If you’re a nature enthusiast in the South Bay Area, you’ve likely explored the parks and preserves near Coyote Valley. These replenishing open spaces are great for hiking, resting outdoors, checking out wildflowers and catching a break from city life. Sandwiched between San Jose and Morgan Hill, you might also be familiar with the roads and rail line that run through the region. But it’s not just commuters and outdoorsy people who make use of this landscape. Here, amid vast acres of core habitat, a community of native plants and animals make their homes.
You may know that bigger critters like mountain lions and bobcats are crucial to maintaining our ecological communities. But we can’t forget about smaller mammals, amphibians and insects. That’s why we’re drawing your attention to six species we’re protecting in Coyote Valley. These little guys have a key part in the grand, interconnected scheme of things.

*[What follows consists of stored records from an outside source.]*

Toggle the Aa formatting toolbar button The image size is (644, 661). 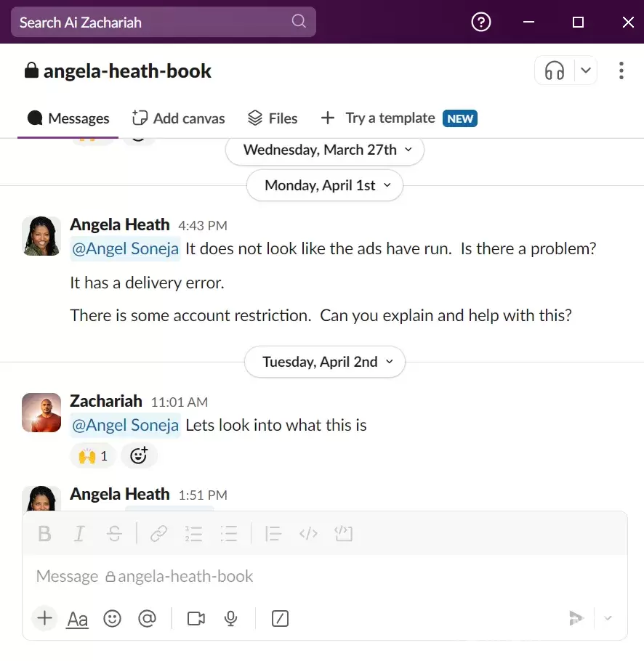pos(78,619)
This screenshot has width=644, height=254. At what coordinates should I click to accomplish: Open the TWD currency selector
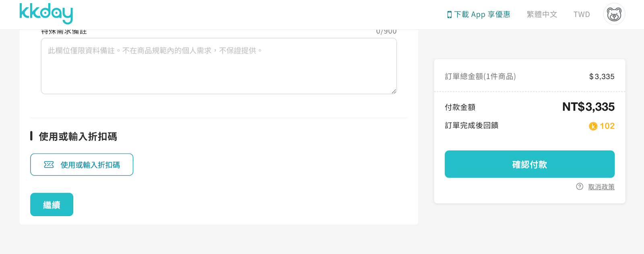[x=582, y=15]
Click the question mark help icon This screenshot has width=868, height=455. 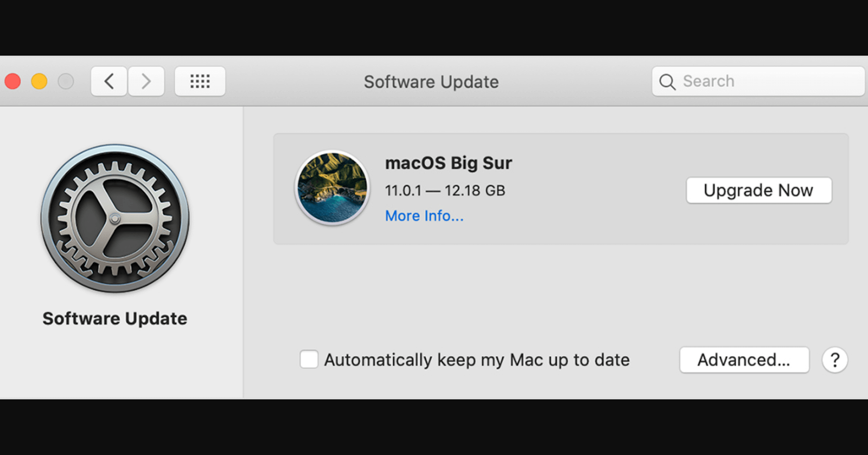834,360
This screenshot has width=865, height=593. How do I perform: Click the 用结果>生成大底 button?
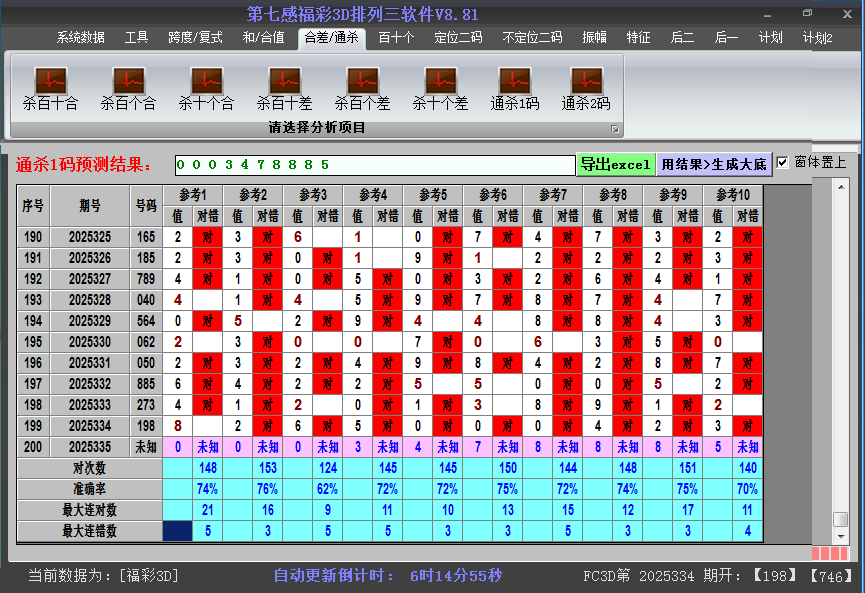(x=714, y=164)
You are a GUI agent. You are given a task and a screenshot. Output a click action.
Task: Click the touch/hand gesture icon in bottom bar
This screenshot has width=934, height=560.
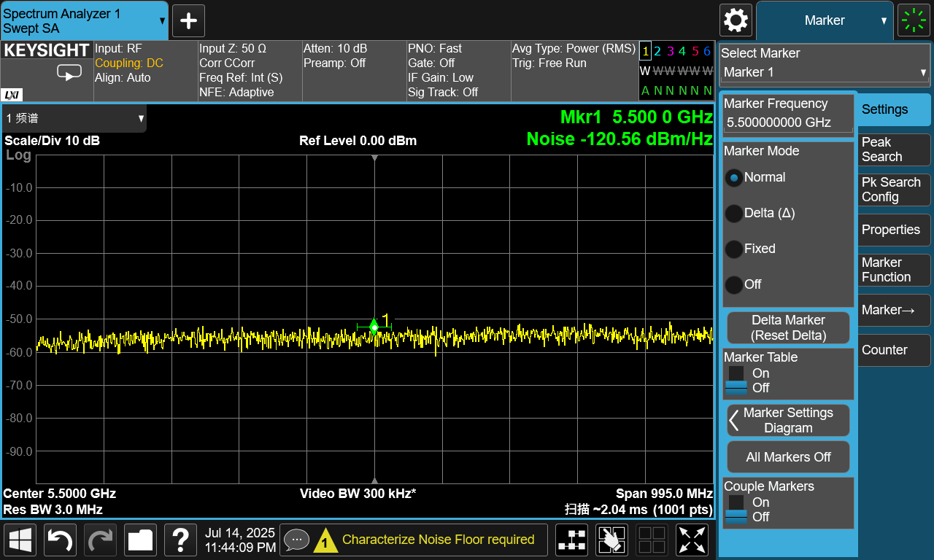(611, 540)
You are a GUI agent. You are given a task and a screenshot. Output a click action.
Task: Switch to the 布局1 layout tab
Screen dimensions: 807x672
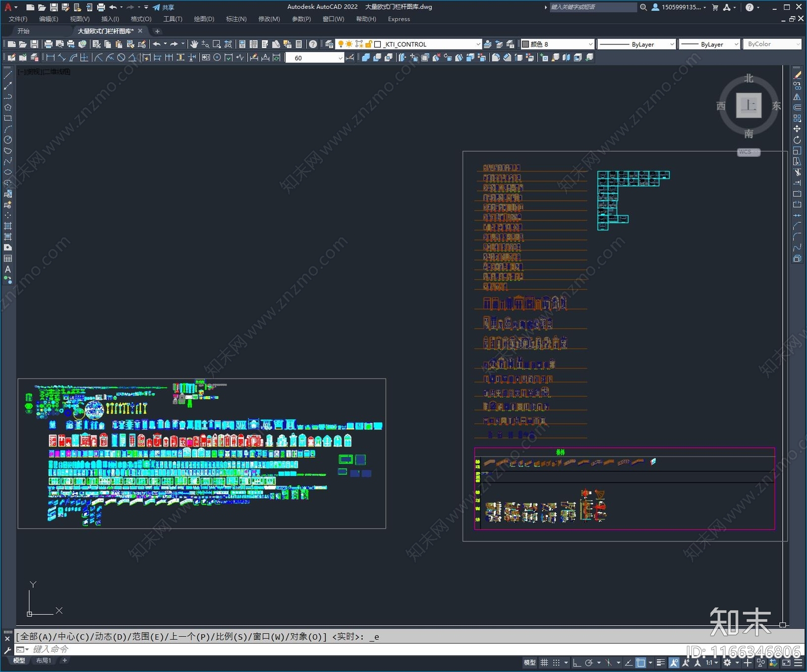point(43,660)
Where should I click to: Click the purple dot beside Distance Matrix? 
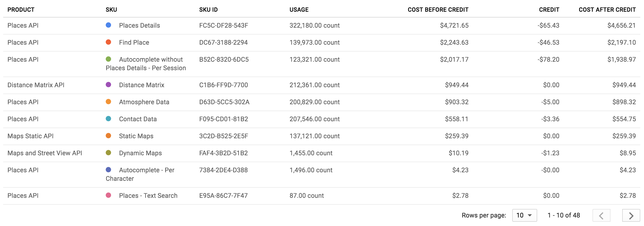109,85
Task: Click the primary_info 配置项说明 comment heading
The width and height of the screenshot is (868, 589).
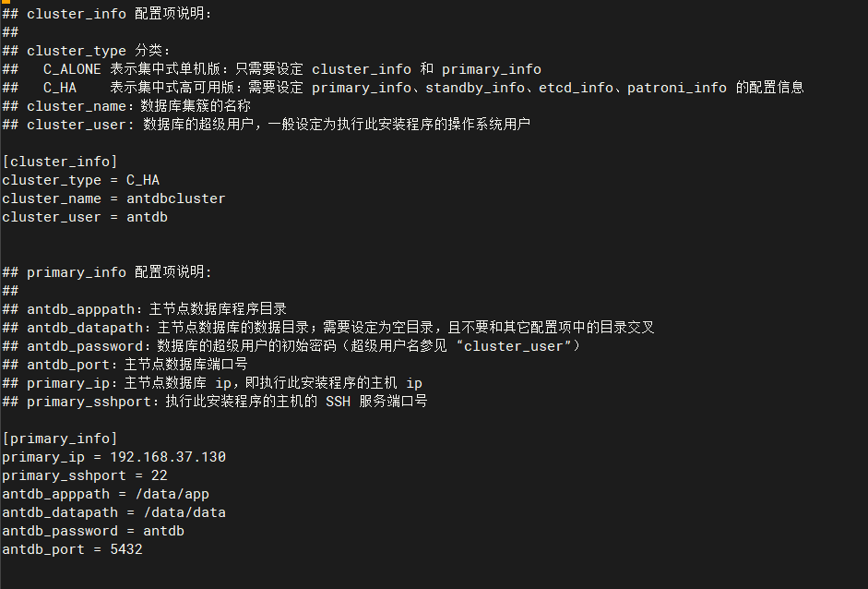Action: pos(107,272)
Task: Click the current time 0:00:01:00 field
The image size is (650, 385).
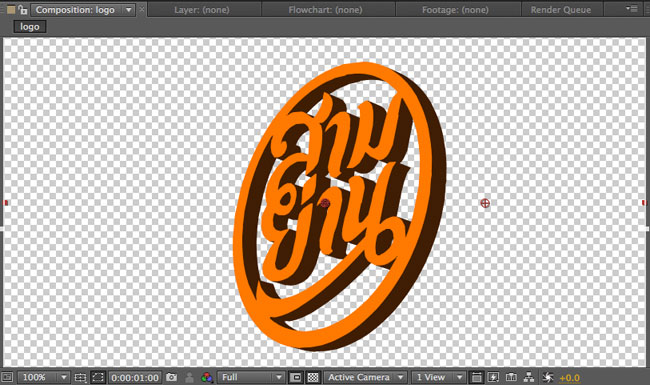Action: (x=135, y=378)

Nestled between the Santa Cruz Mountains and the Diablo Range, Coyote Valley serves an essential role. It provides rare, valley floor habitats for diverse creatures. What’s more, wildlife traverse its vital corridor to seek food, shelter, and mates. Species need to move freely between mountain ranges to avoid local extinction. This is why we must preserve as much of the landscape as we can!
The work ahead presents an exciting challenge. Led by the Santa Clara Valley Open Space Authority, we’re securing a long-lasting future for the valley’s rich biodiversity. Our team agrees on one possible sign of success – for these species to persist over generations without humans stepping in to help.
The southwestern pond turtle lives along the West Coast, from San Francisco to Baja California. While they thrive in streams, ponds, lakes, and wetlands, they also nest in terrestrial habitats. This makes Coyote Valley an ideal home for these 6-to-8-inch-long turtles, since it accommodates both their on-land and in-water needs. Southwestern pond turtles feast on insects, tadpoles, frog eggs, dragonfly larvae and fish, as well as plant material such as algae and tule.
Fun Fact: Southwestern pond turtles can live up to 50 years!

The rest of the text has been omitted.